A case report: Delayed gallstone abscess formation 10 years post-cholecystectomy.

Journal: International Journal Of Surgery Case Reports
Published:
Abstract

Background: Retained gallstones post-cholecystectomy act as a nidus for abscess formation. It is unusual for intraabdominal abscesses to remain asymptomatic due to its propensity to cause inflammation and irritation to the peritoneum.

Methods: A 73-year-old female presented with acute onset of right-sided abdominal pain and fever. Her past surgical history was significant for a cholecystectomy in 2010, hysterectomy, and partial nephrectomy. She was diagnosed with an intraabdominal abscess secondary to a retained gallstone post-cholecystectomy. She underwent laparoscopic surgery to drain and remove the abscess. The patient's abdominal pain improved, remains afebrile, and is passing stool regularly.
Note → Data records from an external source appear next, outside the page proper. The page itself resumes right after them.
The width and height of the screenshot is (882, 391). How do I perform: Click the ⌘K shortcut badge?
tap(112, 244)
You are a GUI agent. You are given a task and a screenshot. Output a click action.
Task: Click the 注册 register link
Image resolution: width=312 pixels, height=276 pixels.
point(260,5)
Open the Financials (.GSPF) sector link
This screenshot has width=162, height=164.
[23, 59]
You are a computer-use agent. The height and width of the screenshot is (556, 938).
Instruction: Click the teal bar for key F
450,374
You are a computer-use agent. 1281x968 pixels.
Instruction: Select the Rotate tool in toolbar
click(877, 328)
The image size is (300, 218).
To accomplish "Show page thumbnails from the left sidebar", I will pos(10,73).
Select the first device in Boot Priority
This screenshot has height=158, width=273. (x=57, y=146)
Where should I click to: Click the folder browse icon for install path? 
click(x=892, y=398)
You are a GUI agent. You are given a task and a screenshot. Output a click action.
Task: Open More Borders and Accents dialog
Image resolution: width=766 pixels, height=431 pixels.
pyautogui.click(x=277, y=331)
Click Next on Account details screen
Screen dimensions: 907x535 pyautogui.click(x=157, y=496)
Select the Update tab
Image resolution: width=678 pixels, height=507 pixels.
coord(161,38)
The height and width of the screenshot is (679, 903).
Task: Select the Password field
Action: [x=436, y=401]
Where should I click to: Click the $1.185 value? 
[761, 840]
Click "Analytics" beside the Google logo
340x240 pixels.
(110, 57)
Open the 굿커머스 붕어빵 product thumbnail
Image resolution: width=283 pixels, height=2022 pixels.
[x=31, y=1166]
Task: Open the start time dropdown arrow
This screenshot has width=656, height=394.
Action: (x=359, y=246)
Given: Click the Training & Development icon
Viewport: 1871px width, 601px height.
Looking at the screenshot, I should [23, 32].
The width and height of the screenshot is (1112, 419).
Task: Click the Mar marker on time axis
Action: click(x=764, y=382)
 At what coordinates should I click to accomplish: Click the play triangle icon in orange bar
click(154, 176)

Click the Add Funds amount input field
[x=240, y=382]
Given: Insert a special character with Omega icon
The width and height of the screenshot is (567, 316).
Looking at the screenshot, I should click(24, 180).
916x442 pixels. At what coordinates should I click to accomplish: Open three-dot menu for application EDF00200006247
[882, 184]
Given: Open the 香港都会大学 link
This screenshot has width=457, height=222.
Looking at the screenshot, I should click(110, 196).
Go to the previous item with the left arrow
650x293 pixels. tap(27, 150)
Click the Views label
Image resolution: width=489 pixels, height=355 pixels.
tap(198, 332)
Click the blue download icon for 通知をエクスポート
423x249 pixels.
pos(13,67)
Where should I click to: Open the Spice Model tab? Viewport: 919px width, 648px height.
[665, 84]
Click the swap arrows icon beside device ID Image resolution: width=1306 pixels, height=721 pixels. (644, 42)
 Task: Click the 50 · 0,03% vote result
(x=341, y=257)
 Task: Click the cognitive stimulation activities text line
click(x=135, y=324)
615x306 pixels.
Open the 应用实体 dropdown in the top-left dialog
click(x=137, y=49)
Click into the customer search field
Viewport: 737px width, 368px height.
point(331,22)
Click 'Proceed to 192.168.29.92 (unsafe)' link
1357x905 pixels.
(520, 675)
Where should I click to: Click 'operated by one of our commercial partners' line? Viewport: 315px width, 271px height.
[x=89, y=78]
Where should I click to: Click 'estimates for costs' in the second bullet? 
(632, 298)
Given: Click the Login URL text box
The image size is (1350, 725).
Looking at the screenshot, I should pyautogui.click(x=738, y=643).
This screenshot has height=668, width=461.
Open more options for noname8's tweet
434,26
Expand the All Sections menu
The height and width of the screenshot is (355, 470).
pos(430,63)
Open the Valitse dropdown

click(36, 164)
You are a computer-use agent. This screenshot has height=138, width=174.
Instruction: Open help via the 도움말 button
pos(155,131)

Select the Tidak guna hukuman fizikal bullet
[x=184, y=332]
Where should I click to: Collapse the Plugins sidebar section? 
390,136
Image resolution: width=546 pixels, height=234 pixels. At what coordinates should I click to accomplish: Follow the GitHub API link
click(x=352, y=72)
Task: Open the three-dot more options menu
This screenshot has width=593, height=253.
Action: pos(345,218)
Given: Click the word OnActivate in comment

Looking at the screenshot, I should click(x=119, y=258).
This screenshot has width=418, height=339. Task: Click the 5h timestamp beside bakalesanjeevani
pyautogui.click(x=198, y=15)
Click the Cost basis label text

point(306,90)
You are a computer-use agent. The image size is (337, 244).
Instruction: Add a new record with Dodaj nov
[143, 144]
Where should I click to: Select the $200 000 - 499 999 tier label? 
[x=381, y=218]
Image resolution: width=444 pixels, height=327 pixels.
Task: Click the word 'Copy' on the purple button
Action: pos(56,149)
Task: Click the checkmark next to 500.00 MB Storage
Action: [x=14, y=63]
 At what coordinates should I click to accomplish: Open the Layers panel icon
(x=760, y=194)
Conclusions: Gallbladder perforation is common and is dependent on the integrity of the gallbladder and surrounding structures. It is unusual for an intra-abdominal abscess to develop so late following gallstone spillage. This example brings to light the potential long-term sequelae of gallbladder perforation and future complications. Conclusions: This case highlights the importance of irrigation of the peritoneal cavity and retrieval any spilled gallstones during surgery in the event of gallbladder perforation.